In response to the rising prices of fishmeal, new sources of protein and lipids that will allow the creation of appropriate artificial diets are being searched (Coyle et al. 2004). Currently, studies being conducted on the use of soybean meal, casein, wheat gluten, and others as a source of protein in diets for various species of fish (Ostaszewska et al. 2005, 2010a; Kamaszewski et al. 2010). The plant proteins contain antinutritional components and unbalanced amount of amino acids in diet (Kolkovski and Dabrowski 1999). Therefore, research is conducted on supplementation of amino acid to fish diets formulated based on the plant protein. One of the interesting concepts of digestive physiology at present is the role of dipeptides in accretion of indispensable amino acids in animal nutrition. According to Dabrowski et al. (2005, 2010), amino acids given entirely as dipeptides can sustain fish growth through eliminating the negative effects of indispensable amino acids deficiency. One of the important amino acid is lysine. This amino acid limits the growth of fish (Small and Soares 2000). Ostaszewska et al. (2010a) reported that the plant protein-based diets supplemented with the Lys–Gly dipeptide have a positive impact on the carp’s development. Similar results confirming the positive influence of the supplementation with the Lys–Gly dipeptide diet based on the wheat gluten on survival, growth and morphology of digestive tract of rainbow trout (Oncorhynchus mykiss) and yellow perch (Perca flavescens) were obtained by Ostaszewska et al. (2010b, 2013).
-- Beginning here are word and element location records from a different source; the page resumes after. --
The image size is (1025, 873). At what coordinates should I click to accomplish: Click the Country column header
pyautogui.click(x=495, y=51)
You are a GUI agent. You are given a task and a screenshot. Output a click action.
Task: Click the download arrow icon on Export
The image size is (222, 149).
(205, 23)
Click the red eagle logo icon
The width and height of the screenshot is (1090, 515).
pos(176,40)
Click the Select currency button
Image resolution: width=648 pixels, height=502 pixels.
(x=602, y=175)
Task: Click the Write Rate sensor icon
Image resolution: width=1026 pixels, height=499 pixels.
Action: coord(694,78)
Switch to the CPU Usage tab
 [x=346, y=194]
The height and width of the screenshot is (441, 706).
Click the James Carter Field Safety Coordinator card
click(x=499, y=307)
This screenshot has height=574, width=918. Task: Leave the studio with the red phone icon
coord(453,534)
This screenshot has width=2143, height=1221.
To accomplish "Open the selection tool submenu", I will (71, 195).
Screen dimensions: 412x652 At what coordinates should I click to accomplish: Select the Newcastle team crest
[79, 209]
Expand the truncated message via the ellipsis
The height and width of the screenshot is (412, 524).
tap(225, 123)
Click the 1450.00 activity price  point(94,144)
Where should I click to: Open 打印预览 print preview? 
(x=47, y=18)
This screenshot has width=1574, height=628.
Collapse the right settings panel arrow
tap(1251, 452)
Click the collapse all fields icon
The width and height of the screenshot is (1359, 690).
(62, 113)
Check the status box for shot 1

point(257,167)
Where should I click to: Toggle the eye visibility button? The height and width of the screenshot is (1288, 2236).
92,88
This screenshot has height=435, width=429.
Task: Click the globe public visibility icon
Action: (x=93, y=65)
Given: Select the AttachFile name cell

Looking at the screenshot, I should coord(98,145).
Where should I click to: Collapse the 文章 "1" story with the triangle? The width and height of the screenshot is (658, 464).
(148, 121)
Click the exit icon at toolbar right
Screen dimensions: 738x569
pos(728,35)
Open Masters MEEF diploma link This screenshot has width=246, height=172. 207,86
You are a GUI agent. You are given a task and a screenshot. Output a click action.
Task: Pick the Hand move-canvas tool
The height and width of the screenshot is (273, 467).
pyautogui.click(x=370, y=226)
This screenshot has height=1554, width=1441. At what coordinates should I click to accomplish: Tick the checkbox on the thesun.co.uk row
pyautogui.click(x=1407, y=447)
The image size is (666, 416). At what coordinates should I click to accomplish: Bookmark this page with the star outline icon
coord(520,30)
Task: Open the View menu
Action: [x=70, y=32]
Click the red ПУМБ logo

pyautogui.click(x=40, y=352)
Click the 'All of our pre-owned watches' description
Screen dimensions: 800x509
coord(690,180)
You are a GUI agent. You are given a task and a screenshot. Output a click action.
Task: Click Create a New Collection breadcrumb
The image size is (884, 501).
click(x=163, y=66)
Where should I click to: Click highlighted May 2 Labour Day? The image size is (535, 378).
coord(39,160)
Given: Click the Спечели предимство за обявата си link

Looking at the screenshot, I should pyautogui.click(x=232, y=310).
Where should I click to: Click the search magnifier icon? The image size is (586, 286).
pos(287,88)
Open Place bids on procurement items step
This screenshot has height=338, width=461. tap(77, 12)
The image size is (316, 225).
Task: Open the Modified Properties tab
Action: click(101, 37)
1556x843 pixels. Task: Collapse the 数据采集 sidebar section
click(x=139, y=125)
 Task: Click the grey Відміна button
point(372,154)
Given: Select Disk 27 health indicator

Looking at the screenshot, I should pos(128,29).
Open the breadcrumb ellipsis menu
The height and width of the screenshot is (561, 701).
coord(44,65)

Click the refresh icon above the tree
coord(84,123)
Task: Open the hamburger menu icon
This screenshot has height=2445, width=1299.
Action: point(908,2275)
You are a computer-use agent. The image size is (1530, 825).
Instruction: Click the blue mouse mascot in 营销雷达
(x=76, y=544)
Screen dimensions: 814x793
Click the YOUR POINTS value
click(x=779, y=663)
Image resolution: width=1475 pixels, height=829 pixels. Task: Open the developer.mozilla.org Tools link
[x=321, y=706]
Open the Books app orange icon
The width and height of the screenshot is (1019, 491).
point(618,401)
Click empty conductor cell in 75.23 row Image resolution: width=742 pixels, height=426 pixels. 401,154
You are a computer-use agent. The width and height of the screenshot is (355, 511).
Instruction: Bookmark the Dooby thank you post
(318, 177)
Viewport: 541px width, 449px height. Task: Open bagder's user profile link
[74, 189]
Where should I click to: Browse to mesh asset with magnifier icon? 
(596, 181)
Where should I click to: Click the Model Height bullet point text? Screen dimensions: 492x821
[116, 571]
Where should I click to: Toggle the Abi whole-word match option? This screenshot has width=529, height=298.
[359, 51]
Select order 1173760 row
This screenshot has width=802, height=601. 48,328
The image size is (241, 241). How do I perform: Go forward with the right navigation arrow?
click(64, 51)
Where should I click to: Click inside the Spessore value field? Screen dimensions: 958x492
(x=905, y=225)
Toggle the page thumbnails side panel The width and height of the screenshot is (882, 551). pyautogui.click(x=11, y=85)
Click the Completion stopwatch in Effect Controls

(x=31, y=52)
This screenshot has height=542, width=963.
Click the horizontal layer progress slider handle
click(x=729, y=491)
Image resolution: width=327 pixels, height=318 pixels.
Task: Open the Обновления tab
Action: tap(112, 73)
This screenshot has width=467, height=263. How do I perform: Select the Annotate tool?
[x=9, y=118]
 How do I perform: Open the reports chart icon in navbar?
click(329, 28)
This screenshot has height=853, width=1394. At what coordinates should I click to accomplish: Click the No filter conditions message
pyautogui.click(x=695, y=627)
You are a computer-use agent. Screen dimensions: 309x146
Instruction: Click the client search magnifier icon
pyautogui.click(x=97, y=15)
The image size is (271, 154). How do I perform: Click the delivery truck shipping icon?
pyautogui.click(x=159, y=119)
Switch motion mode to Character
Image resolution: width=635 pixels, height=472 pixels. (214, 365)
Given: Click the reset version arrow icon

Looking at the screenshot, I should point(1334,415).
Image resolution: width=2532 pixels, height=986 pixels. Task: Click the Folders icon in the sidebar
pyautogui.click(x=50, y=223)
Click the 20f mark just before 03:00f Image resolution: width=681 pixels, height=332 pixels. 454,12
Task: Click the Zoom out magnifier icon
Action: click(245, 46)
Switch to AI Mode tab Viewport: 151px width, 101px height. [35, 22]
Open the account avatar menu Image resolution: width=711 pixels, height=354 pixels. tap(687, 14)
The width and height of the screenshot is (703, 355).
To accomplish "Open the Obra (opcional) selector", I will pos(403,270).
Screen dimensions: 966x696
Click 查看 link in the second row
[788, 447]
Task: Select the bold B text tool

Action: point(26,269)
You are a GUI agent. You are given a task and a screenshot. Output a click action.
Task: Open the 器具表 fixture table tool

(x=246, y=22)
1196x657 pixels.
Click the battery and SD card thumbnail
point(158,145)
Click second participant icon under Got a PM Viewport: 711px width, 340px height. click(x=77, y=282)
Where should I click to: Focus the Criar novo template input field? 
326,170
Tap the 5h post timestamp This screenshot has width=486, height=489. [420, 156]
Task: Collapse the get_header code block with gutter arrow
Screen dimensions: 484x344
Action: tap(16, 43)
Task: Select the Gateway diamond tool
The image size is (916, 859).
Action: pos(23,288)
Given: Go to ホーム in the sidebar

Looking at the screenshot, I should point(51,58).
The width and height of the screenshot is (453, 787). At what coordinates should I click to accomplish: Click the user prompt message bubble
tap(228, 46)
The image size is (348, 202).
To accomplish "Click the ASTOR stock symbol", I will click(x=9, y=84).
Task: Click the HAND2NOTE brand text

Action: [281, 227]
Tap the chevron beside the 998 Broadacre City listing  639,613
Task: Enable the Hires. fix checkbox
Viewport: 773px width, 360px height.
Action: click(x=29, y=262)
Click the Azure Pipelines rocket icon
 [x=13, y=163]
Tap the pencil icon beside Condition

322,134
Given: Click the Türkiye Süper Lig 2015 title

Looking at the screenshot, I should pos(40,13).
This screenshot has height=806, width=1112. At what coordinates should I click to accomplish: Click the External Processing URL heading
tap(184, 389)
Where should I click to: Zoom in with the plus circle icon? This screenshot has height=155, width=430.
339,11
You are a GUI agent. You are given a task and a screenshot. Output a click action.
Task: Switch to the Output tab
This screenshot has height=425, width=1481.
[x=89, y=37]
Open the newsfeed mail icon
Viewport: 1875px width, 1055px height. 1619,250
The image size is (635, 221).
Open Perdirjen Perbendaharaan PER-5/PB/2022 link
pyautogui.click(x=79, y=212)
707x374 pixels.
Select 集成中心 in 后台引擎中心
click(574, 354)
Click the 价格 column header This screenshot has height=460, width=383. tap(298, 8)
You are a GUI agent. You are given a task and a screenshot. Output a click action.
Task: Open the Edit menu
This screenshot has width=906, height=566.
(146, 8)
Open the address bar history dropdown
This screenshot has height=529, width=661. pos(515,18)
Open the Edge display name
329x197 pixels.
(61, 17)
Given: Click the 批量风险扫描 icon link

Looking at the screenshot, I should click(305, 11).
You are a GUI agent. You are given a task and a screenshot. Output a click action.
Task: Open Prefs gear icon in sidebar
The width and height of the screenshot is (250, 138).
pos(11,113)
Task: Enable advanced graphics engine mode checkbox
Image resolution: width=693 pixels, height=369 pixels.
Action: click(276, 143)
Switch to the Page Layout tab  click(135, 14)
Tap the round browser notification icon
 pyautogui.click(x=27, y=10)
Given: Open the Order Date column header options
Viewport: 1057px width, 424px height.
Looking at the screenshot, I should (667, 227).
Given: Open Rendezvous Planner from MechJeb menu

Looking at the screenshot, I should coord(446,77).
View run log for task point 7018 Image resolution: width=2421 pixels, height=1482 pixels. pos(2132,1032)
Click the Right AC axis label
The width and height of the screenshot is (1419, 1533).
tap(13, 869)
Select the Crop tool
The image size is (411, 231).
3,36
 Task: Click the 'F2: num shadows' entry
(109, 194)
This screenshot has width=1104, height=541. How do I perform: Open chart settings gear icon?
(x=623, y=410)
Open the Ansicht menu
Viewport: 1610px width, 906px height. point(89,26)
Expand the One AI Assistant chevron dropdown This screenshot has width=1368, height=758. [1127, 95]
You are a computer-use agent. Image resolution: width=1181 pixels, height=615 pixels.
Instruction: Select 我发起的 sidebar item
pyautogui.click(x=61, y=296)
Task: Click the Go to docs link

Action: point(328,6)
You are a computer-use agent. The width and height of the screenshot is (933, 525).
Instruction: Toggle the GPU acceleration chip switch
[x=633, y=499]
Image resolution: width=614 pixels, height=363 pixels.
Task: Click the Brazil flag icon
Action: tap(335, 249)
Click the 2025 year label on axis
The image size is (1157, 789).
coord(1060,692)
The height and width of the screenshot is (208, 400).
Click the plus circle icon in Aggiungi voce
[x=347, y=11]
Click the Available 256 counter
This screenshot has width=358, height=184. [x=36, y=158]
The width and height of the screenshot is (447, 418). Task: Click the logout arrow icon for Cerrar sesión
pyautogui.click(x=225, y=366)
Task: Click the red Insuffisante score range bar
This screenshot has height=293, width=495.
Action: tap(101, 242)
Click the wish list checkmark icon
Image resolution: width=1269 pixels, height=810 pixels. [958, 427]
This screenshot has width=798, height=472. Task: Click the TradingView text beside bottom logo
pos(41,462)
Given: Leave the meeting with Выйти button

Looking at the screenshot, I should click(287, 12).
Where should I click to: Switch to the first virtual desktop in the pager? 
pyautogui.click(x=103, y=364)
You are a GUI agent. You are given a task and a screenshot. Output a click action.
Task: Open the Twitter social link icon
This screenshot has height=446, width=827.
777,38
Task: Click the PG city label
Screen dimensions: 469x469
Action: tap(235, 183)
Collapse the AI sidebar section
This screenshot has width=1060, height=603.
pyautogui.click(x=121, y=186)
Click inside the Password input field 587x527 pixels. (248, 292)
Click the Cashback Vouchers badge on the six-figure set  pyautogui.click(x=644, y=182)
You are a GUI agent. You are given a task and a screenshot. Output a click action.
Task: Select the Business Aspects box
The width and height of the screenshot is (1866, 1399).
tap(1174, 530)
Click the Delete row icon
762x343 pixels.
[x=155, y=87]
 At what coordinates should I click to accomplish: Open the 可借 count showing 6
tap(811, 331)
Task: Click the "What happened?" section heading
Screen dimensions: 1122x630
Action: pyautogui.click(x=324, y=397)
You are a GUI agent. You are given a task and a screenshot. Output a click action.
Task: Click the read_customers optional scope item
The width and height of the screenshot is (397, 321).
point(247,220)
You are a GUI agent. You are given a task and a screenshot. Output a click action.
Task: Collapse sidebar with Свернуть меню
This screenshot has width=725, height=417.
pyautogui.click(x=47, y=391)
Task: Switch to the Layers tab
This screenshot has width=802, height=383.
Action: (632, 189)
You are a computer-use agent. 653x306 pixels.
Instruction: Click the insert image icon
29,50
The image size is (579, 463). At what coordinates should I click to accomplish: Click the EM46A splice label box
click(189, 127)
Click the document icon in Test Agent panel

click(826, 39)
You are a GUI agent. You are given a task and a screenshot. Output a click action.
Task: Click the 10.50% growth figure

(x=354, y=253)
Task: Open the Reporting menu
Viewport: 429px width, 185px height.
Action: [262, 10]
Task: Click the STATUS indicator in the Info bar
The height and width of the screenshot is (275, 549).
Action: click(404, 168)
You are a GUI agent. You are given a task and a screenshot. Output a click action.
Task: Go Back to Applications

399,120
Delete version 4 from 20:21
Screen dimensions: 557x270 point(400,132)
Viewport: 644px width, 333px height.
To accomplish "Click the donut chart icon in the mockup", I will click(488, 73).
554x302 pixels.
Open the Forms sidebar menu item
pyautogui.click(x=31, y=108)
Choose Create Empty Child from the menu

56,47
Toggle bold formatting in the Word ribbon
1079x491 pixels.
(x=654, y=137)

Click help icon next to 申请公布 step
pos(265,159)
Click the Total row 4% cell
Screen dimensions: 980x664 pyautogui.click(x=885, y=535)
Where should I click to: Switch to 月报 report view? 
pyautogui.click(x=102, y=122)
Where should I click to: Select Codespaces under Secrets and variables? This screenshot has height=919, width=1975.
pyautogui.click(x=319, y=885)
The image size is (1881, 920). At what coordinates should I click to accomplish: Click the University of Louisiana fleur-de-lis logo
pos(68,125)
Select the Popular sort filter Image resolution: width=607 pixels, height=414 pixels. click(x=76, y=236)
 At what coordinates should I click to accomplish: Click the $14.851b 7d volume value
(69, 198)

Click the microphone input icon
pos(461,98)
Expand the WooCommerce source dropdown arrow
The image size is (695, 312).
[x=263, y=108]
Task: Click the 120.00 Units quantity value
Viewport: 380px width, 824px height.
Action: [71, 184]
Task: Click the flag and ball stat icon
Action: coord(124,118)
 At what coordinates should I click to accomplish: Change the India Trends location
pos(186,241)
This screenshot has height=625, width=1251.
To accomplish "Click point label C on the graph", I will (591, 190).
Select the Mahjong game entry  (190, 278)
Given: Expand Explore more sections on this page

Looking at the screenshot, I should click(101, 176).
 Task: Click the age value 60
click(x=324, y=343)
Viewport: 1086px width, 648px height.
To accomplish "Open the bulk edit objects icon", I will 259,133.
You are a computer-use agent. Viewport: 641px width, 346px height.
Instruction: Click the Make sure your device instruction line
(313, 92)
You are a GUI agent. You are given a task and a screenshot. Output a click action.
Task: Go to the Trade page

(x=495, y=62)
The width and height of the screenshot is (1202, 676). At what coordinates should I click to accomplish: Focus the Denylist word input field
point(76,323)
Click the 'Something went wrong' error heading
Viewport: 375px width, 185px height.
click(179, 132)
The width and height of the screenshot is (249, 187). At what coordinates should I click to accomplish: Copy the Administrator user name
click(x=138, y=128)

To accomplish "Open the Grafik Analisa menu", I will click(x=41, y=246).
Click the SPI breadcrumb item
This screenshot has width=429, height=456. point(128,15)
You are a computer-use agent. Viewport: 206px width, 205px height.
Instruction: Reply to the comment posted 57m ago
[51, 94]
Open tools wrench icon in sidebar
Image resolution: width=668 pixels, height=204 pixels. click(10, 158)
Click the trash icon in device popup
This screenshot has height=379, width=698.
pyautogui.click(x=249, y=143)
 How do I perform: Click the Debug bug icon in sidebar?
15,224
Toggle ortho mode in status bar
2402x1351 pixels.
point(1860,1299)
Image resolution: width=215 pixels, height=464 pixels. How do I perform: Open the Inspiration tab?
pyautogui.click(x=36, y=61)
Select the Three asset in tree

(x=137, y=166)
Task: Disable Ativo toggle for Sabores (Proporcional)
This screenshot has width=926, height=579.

Therefore, the aim of this work was to determine the influence of feeding diets containing plant protein wheat gluten supplemented with the Lys–Gly dipeptide or free amino acid Lys and Gly on the development of red and white muscles of carp.
Materials and methods
Fish and diets
The experiment was carried out in Division of Ichthyobiology and Fisheries, Warsaw University of Life Sciences. One-month-old carp (Cyprinus carpio) fingerlings having an average weight of 0.07 ± 0.02 g and total length of 17.79 ± 1.79 mm procured from Inland Fisheries Institute in Olsztyn, Experimental Fisheries Institute in Zabieniec. The experiment was carried out in fish hatchery with the water recirculation system (biological filter and UV sterilization). The fish were reared in 20 tanks with a capacity of 20 L, at the density of 50 individuals per tank. An average water temperature was 20.91 ± 0.87 °C, pH 6.9 ± 0.09, the level of the water oxygenation 8.07 ± 0.34 mg/L, the level of NH4+ 0.03 ± 0.01 mg/L, the level of PO43- 0.2 ± 0.17 mg/L, the water flow rate was 40 L/h, and 12 h of lighting and 12 h of darkness were maintained during the experiment.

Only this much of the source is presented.